5. Il résulte de l’instruction, ainsi que l’ont relevé les premiers juges, que les rentes d’invalidité en litige ont été versées à M. A... en application d’un contrat d’adhésion à un régime d’assurance, prenant effet au 1er janvier 2001, souscrit par la SARL Endial Congo, dont il était le gérant auprès de la société AXA par l’intermédiaire de la société GMC Services agissant en tant que courtier. Il ressort du bulletin d’adhésion « groupe » produit au dossier, ainsi que du règlement intérieur qui y est annexé, d’une part, que M. A... a signé le 21 février 2001 le bulletin d’adhésion en sa qualité de gérant de la société Endial-Congo et au nom de celle-ci, d’autre part, qu’à défaut de paiement des cotisations dues par l’entreprise adhérente dans le mois suivant l’appel des cotisations, les garanties pourront être suspendues et l’adhésion résiliée et, enfin, que le régime d’assurance souscrit s’applique à « la totalité des membres de la catégorie de personnel désignée sur le bulletin d’adhésion » soit à l’ensemble des « collaborateurs expatriés » de la société, qu’ils soient inscrits sur la liste fournie lors de la signature du bulletin d’adhésion ou qu’ils soient ultérieurement engagés. A ce dernier égard, l’article III du règlement intérieur stipule expressément que la société « s’engage à inscrire de façon constante pendant la durée de son adhésion la totalité des membres de la catégorie de personnel désignée sur le bulletin d’adhésion ». Il en résulte que ce régime s’appliquait de manière générale, impersonnelle et obligatoire à l’ensemble des salariés de la société entrant dans la catégorie des « collaborateurs expatriés ». Ni la circonstance qu’il était alors le seul salarié de l’entreprise, ni celle qu’il a signé le bulletin d’adhésion en sa qualité de gérant de cette entreprise ne permettent de regarder M. A... comme ayant personnellement souscrit le contrat d’assurance dont s’agit en sa qualité de salarié et de manière facultative en vue de compléter son régime légal de protection sociale.
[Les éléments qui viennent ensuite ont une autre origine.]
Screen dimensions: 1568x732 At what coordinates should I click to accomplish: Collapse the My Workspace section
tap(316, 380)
Dans ces conditions, ainsi que l’a jugé à bon droit le tribunal, M. A... ne peut se prévaloir du bénéfice de l’interprétation de la loi fiscale donnée au paragraphe 230 des commentaires publiés au bulletin officiel des finances publiques (BOFiP) - impôts sous la référence BOI-RSA-CHAMP-20-30-20.



6. En second lieu, M. A..., reprend en appel le moyen invoqué en première instance tiré de ce que l’administration fiscale aurait, par deux fois, formellement pris position sur l’appréciation d’une situation de fait au regard d’un texte fiscal. Il y a lieu d’écarter ce moyen par adoption des motifs retenus à bon droit par le tribunal administratif de Toulon aux points 12 à 14 du jugement attaqué, dès lors que l’appelant reprend l’argumentation soumise aux juges de première instance sans apporter d’élément nouveau ou déterminant susceptible d’en constituer une critique pertinente, étant précisé que la copie de l’avis d’ESFP du 2 octobre 2007, produite pour la première devant la Cour, n’est pas de nature à démontrer l’existence d’une prise de position formelle de l’administration.
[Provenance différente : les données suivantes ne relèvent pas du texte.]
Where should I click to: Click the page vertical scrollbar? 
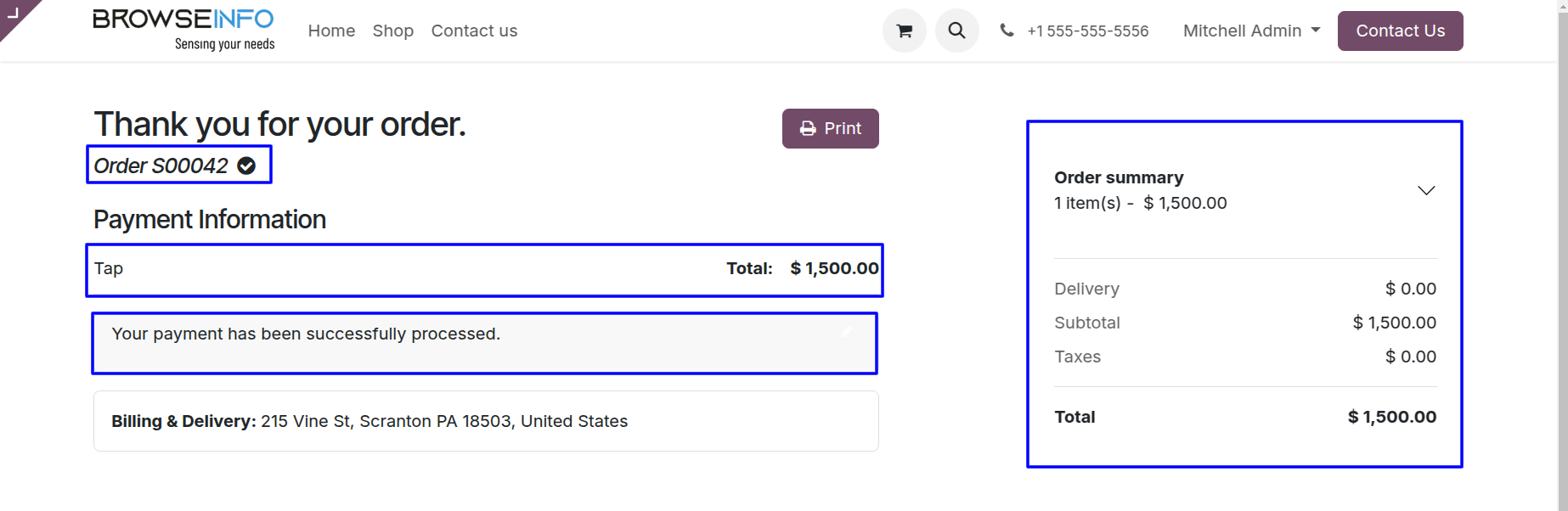click(x=1562, y=255)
7. Il résulte de ce qui précède que M. A... n’est pas fondé à soutenir que c’est à tort que, par le jugement attaqué, le tribunal administratif de Toulon a rejeté sa demande. Ses conclusions présentées au titre de l’article L. 761-1 du code de justice administrative doivent également être rejetées.






D E C I D E :



Article 1er : La requête de M. A... est rejetée.



Article 2 : Le présent arrêt sera notifié à M. B... A... et au ministre de l’économie, des finances et de la relance.


Copie en sera adressée à la direction de contrôle fiscal Sud-Est.



Délibéré après l’audience du 5 mai 2022, où siégeaient :

- M. Alfonsi, président de chambre,
- Mme Massé-Degois, présidente assesseure,
- M. Mahmouti, premier conseiller.


Rendu public par mise à disposition au greffe, le 12 mai 2022.